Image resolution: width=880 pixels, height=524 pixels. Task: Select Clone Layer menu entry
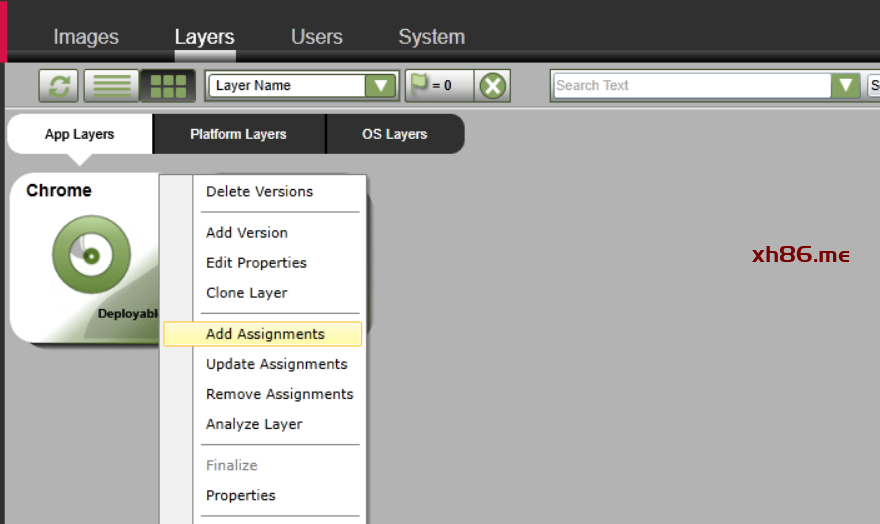246,293
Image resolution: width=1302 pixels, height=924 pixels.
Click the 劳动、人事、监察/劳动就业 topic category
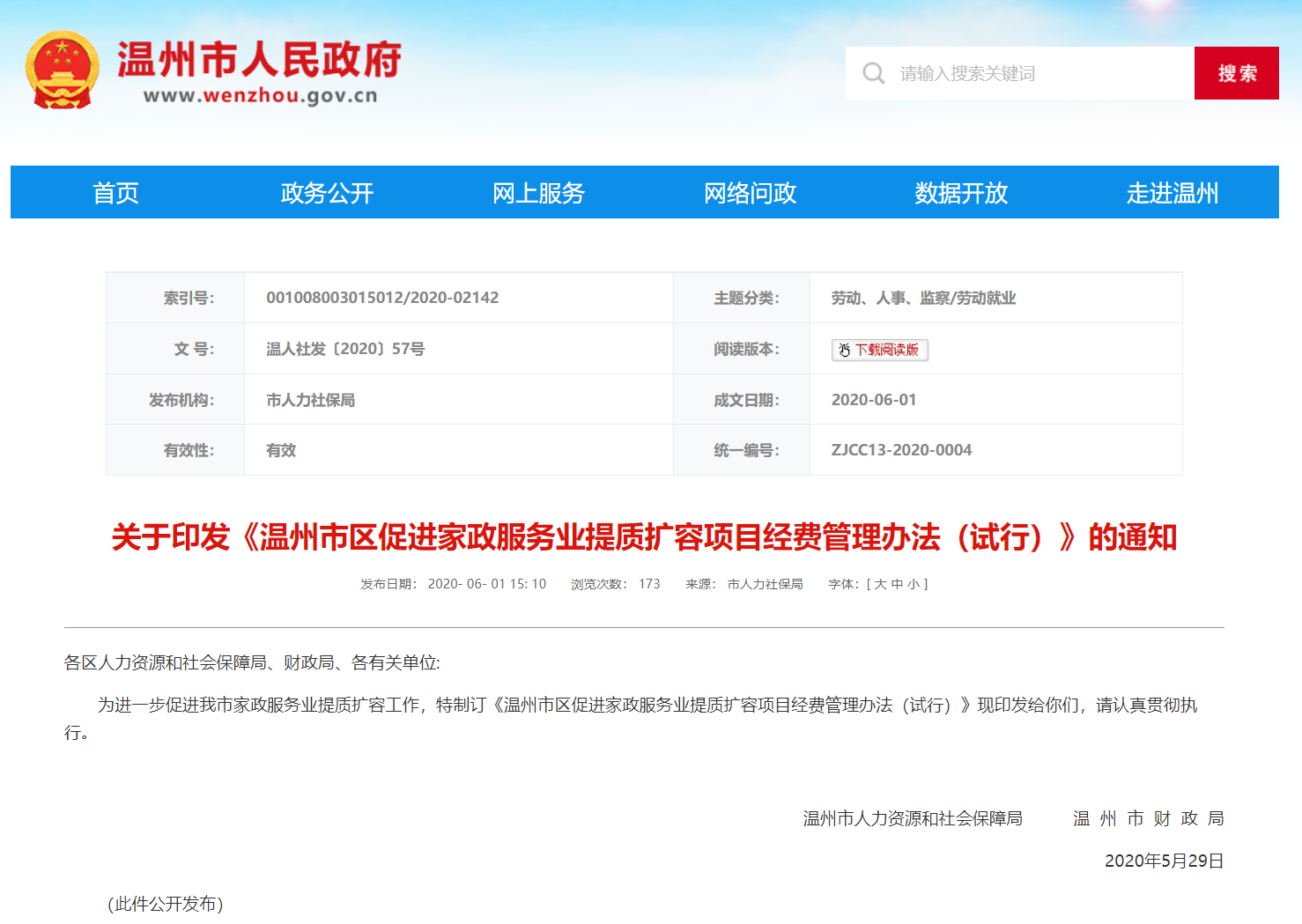(x=923, y=298)
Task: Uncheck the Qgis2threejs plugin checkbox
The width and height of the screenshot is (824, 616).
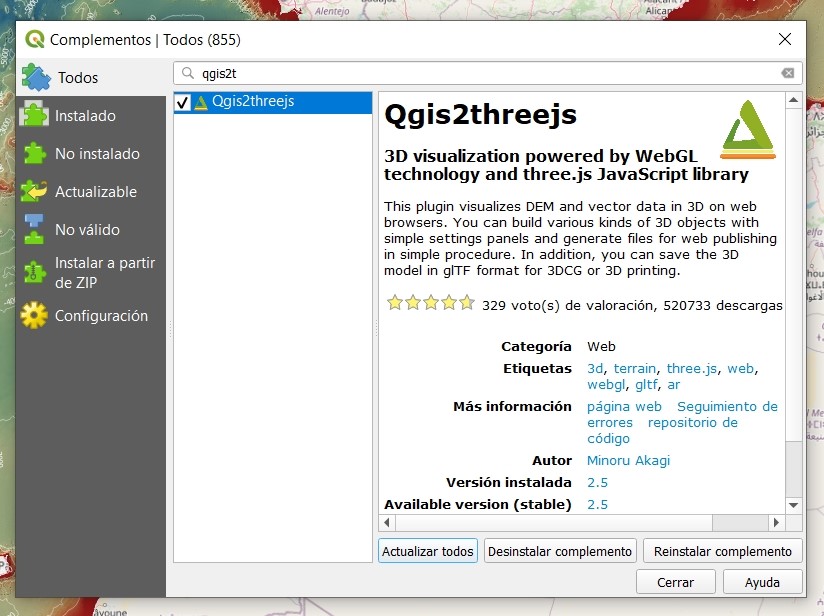Action: (182, 102)
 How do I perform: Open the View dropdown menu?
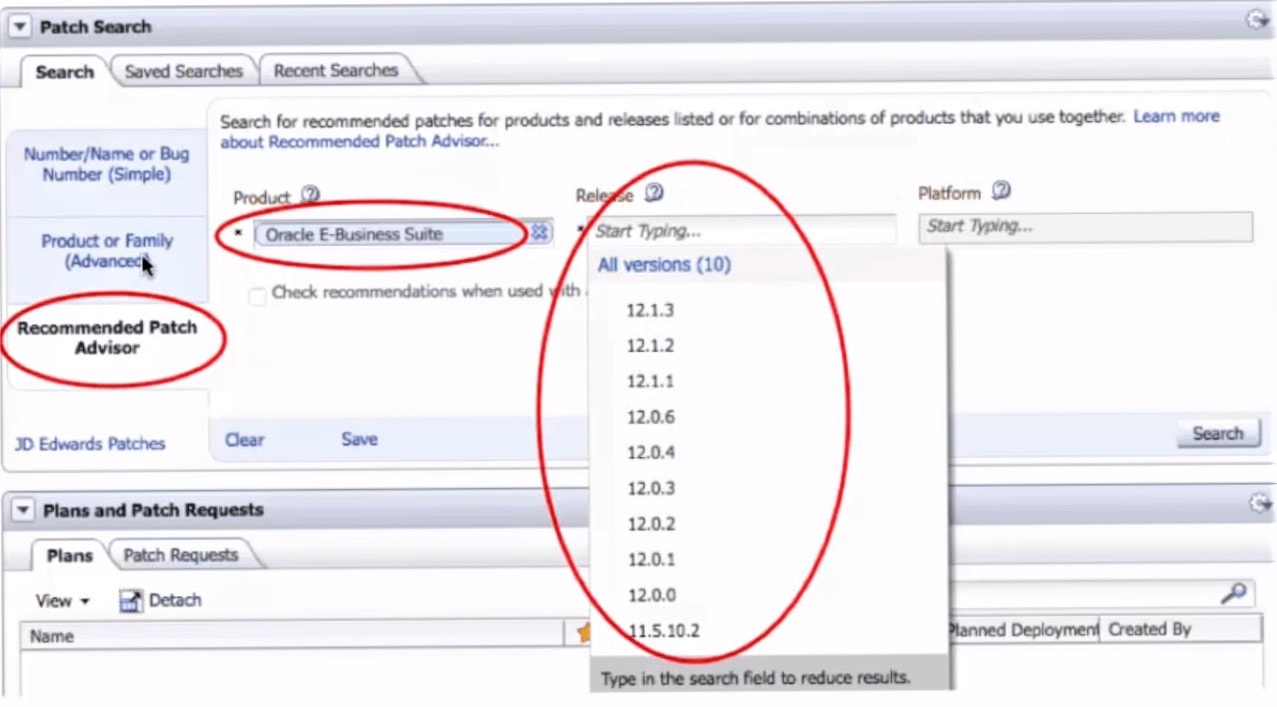point(62,601)
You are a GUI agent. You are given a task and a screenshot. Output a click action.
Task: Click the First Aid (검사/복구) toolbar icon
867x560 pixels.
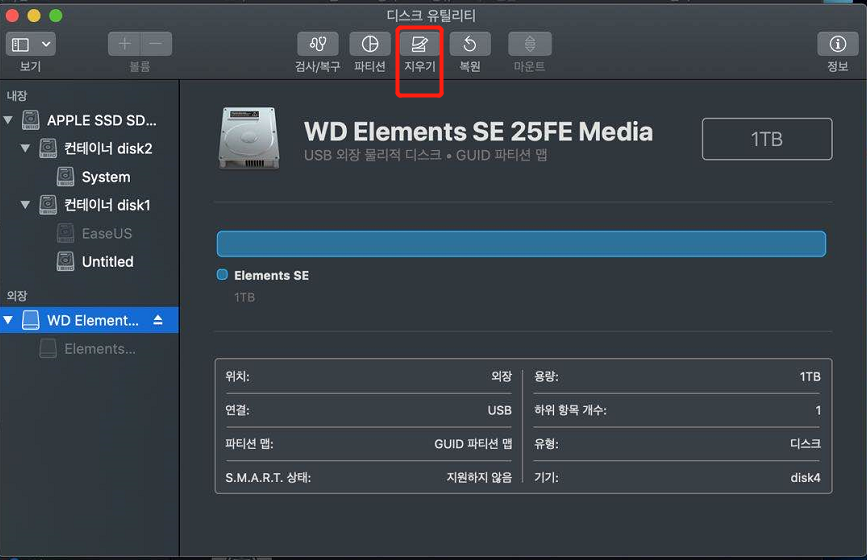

________________________________________

* AIM OF THE EXERCISE: Give each line of the records above as a Markdown table with the columns Row and Line, numbering the rows and omitting blank lines. Leave the pictures out of the table.

* OUTPUT FOR THIS TASK:
| Row | Line |
|---|---|
| 1 | Image resolution: width=880 pixels, height=524 pixels. Task: Select Clone Layer menu entry |
| 2 | 246,293 |
| 3 | Image resolution: width=1302 pixels, height=924 pixels. |
| 4 | Click the 劳动、人事、监察/劳动就业 topic category |
| 5 | (x=923, y=298) |
| 6 | Task: Uncheck the Qgis2threejs plugin checkbox |
| 7 | The width and height of the screenshot is (824, 616). |
| 8 | Action: (182, 102) |
| 9 |  How do I perform: Open the View dropdown menu? |
| 10 | point(62,601) |
| 11 | You are a GUI agent. You are given a task and a screenshot. Output a click action. |
| 12 | Task: Click the First Aid (검사/복구) toolbar icon |
| 13 | 867x560 pixels. |